Son günlerin tartışma konusu da CHP Genel Başkanı Kemal Kılıçdaroğlu tarafından kamuoyuna açıklanan ve akabinde TBMM’ye sunulan başörtüsü algılı, aslında genel olarak kıyafet giyme ve giymeme özgürlüğünü içine alan kanun teklifidir.
Kanun teklifi şöyle:
“Kamu kurum ve kuruluşlarında istihdam edilen ve kamu kurumu niteliğindeki meslek kuruluşları ile üst kuruluşlarına bağlı olarak bir mesleği icra eden kadınlar, yürüttükleri mesleğin icrası kapsamında giyilmesi gerekli cübbe, önlük, üniforma vb. dışında kıyafet giymek ya da giymemek gibi temel hak ve özgürlükleri ihlal edecek biçimde herhangi bir zorlamaya tabi tutulamaz.”

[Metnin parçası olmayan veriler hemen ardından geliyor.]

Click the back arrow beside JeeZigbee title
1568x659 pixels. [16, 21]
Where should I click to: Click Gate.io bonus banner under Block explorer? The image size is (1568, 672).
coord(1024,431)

Gerekçelerinin bazıları şöyle:
*Kadının kıyafeti başta; bireylerin yaşam tarzı, inancı ve etnik aidiyeti siyasetin konusu olmamalıdır. Geçmişte yaşanmış bazı baskıcı uygulamalar toplumsal hafızamızda olumsuz izler bırakmış, ayrıca siyaseten istismar aracı olagelmiştir.
*Yakın geçmişimizde üniversite öğrencilerinin başörtüsüyle eğitim hakkı engellenmiş, kamuda kadınların başörtülü çalışmasına izin verilmemiştir. Benzer engellemelerin ve yasaklamaların bir daha yaşanmaması için her türlü önlemi almak Parlamentonun ve kamu idaresinin görevidir.

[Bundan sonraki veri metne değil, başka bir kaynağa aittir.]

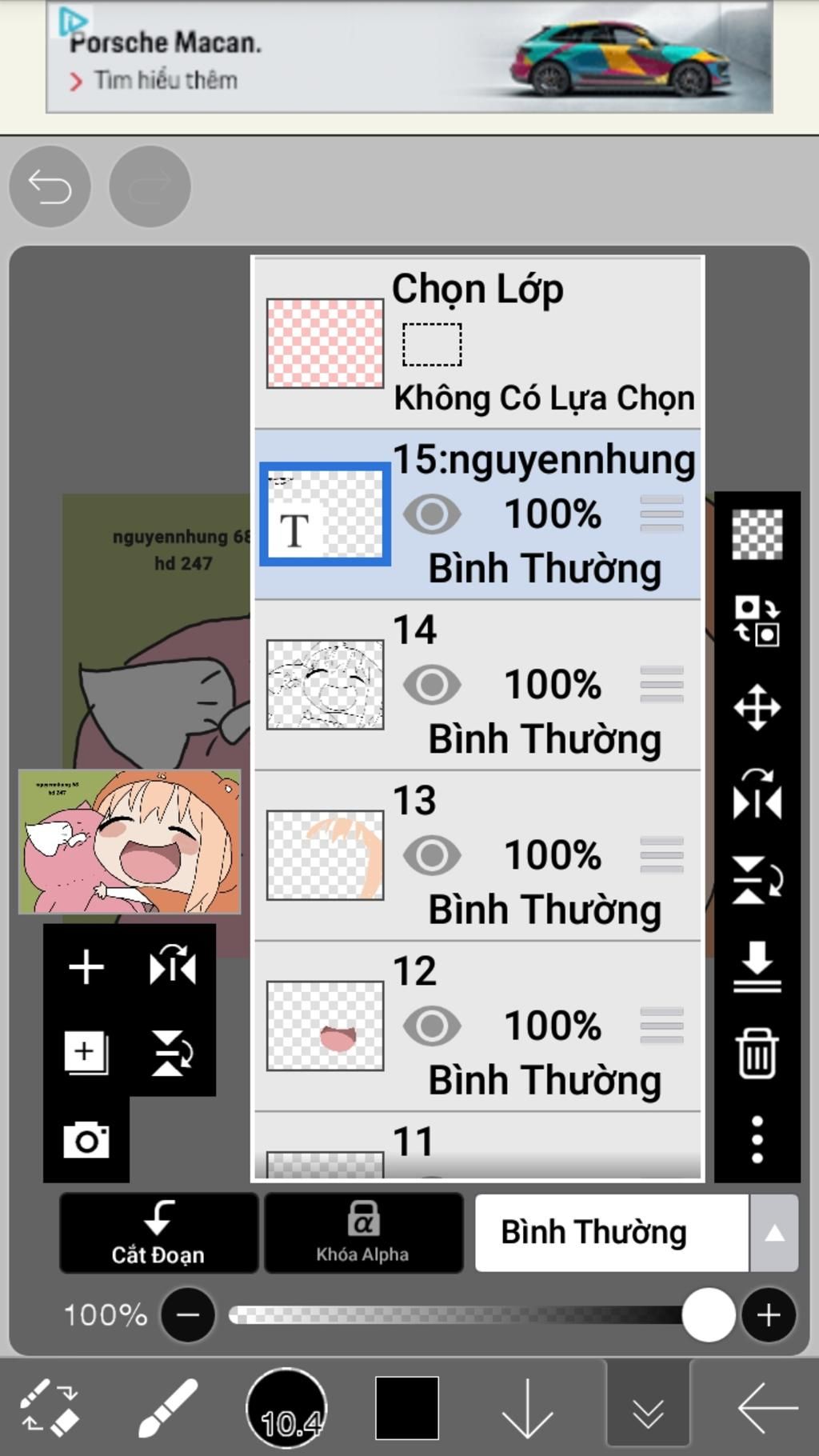Select the brush tool in bottom bar

coord(168,1408)
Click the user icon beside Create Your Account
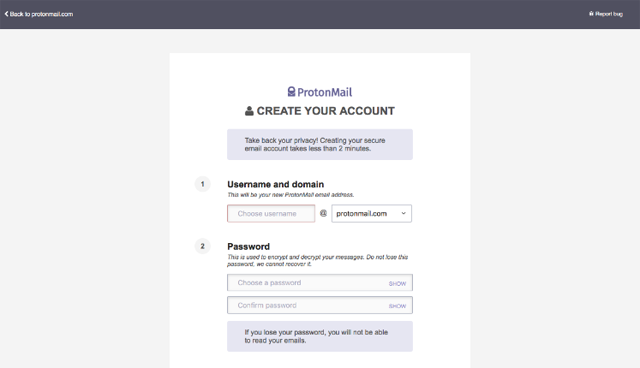Screen dimensions: 640x368 pyautogui.click(x=249, y=111)
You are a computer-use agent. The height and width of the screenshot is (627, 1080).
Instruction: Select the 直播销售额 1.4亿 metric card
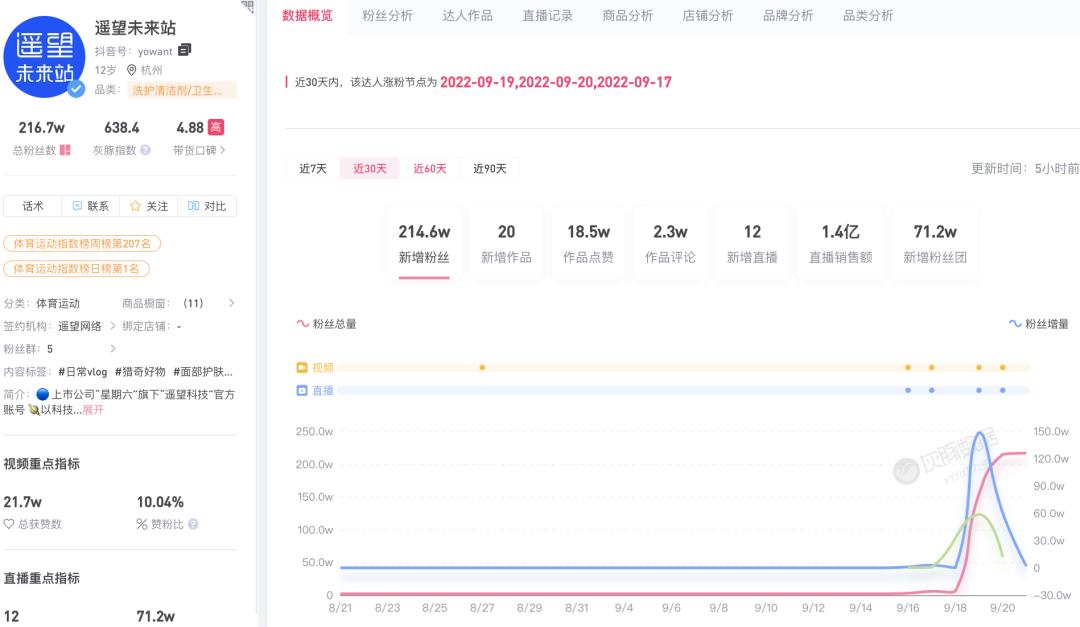click(x=840, y=243)
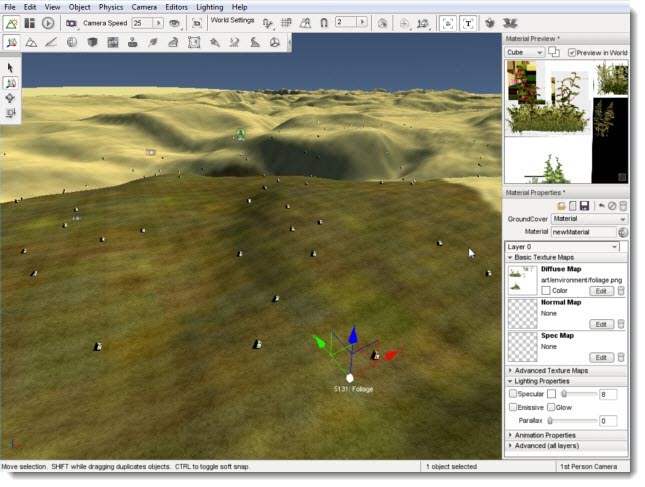Click the save material floppy disk icon
The height and width of the screenshot is (487, 645).
[584, 205]
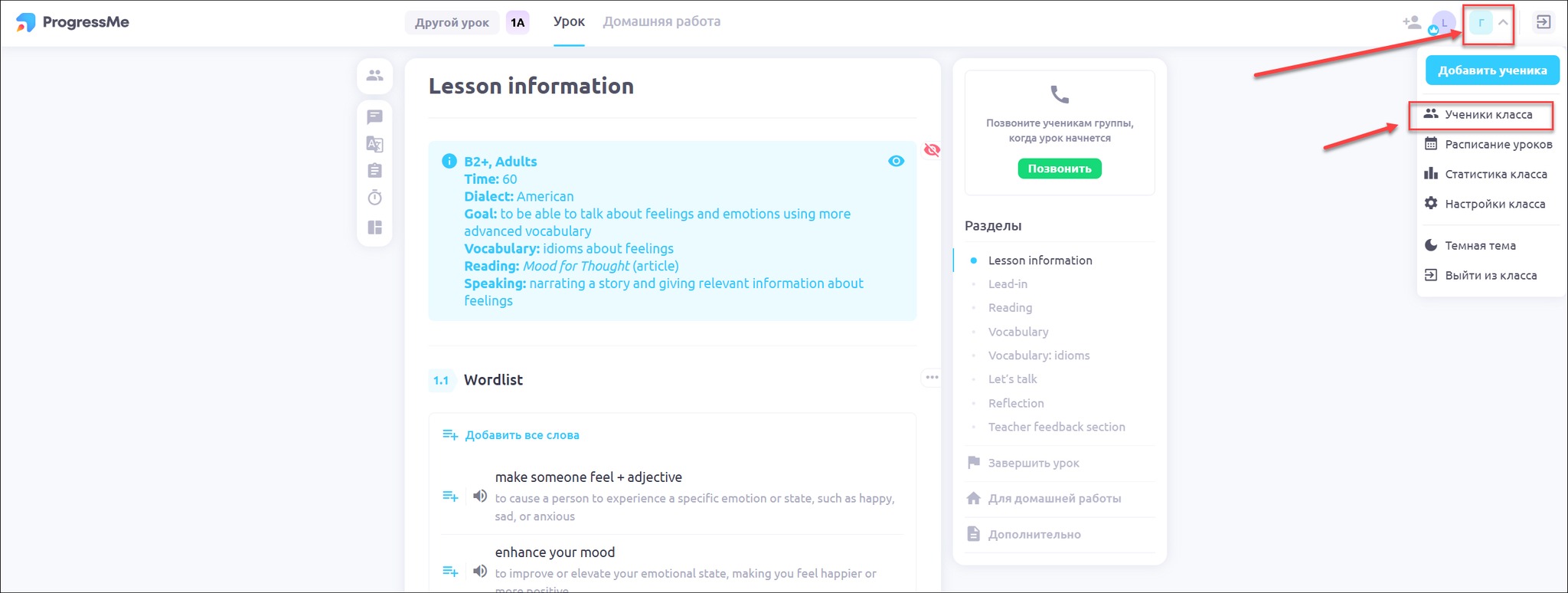
Task: Click the clipboard notes icon in sidebar
Action: pyautogui.click(x=374, y=171)
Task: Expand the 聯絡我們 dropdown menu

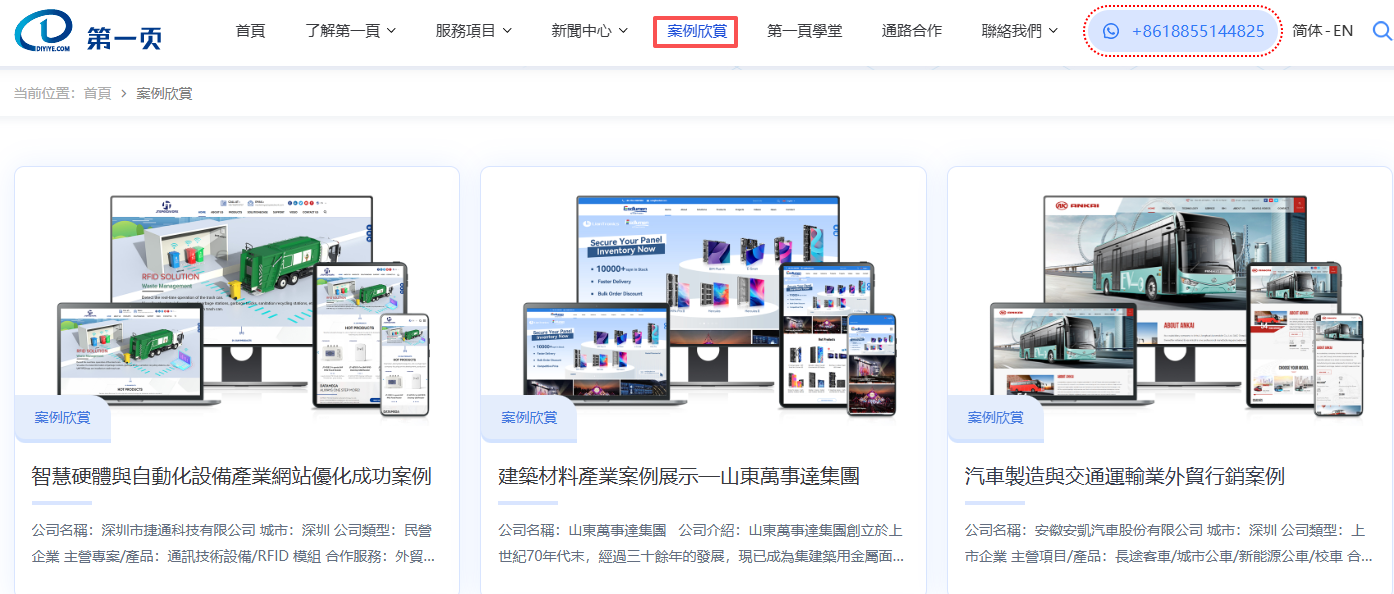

İktidar kanadı, CHP’nin bu çıkışına farklı tepkilerle karşılık vererek Anayasa ile güvence altına alınması yönündeki açıklamalarını kamuoyuna sundular.
Tartışmanın en önemli ana temasını kimin samimi olup olmadığı oluşturmaktadır.
Kim samimi kim değil onu bilemem, benim açımdan çokta önemli değil; ancak, bugüne kadar neredeydiniz arkadaş diye hem muhalefete hem de iktidara sormadan da edemiyorum.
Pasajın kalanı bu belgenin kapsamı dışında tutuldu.